ENTRIES SUPPLIED Block Start

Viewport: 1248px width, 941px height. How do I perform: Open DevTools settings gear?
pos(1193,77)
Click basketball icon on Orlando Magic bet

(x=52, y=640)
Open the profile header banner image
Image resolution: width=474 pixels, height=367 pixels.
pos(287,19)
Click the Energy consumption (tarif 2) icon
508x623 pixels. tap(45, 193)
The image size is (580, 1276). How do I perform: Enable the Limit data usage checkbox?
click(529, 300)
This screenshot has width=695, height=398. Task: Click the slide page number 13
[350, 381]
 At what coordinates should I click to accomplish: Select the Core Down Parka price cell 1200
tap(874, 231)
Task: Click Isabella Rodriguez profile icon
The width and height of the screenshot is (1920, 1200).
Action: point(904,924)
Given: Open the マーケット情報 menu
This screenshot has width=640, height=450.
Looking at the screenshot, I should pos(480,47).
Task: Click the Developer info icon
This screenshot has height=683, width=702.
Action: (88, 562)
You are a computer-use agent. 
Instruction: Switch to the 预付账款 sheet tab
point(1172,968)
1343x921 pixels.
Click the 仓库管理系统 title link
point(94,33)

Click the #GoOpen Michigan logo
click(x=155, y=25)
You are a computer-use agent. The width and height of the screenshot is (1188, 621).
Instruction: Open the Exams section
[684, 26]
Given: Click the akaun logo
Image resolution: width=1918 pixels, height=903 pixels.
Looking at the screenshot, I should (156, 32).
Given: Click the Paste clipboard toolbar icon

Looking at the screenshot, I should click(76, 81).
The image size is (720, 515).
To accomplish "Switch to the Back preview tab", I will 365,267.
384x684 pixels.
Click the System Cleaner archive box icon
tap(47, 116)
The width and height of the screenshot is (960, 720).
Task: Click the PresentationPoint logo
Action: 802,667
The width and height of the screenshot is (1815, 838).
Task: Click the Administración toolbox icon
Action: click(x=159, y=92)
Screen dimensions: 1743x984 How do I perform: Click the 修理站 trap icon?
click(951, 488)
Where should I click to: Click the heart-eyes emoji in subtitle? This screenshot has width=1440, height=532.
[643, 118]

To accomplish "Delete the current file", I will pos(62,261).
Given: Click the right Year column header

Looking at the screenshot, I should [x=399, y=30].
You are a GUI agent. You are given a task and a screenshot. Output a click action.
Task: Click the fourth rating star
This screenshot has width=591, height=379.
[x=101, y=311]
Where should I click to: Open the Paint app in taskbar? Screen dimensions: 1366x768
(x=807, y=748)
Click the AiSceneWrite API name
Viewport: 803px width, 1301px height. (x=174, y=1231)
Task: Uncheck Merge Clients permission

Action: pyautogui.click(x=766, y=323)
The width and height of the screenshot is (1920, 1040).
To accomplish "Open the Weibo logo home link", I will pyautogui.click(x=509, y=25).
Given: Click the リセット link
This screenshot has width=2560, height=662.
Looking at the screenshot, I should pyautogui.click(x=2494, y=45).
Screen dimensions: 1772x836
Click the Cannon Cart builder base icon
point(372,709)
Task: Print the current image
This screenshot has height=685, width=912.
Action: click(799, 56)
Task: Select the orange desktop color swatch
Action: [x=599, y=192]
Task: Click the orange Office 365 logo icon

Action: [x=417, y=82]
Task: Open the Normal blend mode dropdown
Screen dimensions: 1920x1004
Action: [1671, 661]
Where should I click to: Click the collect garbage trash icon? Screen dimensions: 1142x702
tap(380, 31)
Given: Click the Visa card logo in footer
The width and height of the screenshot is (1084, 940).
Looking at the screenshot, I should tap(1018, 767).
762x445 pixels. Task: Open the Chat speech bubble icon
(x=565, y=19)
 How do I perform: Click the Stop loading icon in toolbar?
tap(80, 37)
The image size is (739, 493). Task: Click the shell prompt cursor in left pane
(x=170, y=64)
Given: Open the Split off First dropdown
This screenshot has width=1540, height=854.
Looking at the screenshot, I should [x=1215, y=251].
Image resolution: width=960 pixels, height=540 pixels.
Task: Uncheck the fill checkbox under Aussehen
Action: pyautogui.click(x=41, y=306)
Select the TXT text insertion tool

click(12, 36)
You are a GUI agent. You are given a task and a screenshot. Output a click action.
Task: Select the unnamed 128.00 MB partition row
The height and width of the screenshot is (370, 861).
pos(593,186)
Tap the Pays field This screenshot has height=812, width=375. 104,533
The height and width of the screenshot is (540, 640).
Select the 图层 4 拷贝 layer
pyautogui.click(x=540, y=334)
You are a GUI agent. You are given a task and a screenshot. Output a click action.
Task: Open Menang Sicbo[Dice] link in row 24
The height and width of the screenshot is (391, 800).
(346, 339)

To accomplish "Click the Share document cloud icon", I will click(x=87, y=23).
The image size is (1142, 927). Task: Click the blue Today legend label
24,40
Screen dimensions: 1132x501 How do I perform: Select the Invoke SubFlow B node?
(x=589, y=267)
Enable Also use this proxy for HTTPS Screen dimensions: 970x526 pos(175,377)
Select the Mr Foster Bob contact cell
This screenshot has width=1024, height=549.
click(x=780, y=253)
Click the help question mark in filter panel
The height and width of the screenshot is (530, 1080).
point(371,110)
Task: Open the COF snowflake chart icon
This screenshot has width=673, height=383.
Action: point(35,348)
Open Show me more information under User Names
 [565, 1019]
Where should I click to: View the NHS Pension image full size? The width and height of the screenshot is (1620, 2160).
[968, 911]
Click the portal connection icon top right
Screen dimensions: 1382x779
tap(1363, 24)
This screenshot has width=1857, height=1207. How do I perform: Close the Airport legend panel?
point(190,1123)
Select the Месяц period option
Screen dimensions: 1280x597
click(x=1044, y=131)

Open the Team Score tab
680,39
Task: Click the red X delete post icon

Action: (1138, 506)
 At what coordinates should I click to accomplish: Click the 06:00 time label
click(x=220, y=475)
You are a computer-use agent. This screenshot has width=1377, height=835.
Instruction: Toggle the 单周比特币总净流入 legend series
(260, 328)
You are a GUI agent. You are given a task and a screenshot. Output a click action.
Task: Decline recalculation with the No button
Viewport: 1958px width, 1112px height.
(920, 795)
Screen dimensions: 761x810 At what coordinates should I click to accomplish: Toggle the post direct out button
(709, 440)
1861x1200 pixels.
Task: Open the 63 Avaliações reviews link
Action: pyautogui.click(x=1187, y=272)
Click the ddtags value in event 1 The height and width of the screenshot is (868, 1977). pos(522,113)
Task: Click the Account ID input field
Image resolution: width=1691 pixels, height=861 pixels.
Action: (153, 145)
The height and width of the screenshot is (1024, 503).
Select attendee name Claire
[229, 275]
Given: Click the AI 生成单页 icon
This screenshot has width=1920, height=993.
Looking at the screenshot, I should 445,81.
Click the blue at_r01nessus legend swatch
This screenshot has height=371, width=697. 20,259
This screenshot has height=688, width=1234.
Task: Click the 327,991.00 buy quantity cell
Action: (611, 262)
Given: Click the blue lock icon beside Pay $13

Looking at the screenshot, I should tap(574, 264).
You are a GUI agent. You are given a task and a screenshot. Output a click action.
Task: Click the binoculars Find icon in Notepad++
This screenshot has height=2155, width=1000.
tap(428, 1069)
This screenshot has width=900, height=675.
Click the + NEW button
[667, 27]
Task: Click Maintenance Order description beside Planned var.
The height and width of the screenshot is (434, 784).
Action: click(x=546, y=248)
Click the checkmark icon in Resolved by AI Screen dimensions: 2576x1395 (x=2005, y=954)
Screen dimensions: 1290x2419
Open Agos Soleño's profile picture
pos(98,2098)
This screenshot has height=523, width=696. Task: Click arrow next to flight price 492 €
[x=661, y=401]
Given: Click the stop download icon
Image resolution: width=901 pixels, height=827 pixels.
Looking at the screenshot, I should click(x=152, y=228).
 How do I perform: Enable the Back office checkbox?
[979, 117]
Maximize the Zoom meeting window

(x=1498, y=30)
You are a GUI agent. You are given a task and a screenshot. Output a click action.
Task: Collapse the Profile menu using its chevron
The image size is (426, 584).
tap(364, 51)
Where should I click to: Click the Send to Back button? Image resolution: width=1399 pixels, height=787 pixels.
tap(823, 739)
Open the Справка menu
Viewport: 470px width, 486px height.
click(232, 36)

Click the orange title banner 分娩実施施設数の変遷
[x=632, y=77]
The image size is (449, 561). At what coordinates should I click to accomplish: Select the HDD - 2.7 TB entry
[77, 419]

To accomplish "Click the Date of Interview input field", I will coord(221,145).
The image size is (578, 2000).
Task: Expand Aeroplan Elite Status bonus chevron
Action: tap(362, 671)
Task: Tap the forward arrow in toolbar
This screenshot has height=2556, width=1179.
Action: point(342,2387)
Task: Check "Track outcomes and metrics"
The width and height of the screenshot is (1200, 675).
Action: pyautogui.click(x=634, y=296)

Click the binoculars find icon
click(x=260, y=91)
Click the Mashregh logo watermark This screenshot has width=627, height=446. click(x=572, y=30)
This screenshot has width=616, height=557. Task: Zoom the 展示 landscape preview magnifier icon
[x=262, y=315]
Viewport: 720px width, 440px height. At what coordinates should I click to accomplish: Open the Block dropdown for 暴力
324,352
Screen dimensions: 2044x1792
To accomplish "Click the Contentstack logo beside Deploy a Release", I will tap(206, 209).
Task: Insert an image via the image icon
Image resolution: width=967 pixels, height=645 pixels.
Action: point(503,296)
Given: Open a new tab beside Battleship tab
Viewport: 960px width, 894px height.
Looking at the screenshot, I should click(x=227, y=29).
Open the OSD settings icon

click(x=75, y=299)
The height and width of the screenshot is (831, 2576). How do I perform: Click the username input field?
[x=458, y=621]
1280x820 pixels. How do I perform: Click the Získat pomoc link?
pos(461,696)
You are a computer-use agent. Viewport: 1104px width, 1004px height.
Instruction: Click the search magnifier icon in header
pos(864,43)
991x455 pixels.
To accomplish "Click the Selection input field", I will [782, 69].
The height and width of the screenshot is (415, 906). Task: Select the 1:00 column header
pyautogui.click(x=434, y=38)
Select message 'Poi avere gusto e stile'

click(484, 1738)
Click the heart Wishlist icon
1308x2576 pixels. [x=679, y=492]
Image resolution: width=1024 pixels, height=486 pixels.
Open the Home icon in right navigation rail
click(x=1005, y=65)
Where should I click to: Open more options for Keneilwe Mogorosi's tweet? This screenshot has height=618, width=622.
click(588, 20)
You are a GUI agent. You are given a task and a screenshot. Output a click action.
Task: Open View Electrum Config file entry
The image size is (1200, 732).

ENTRIES SUPPLIED Block End

**WHAT YOU WILL DO**
Please copy each line from the material above in which the string "computer" appears.

**EXERCISE RESULT**
You are a computer-use agent. 
You are a computer-use agent. The width and height of the screenshot is (1188, 621).
You are a computer-use agent. This screenshot has width=1377, height=835.
You are a computer-use agent. Viewport: 1104px width, 1004px height.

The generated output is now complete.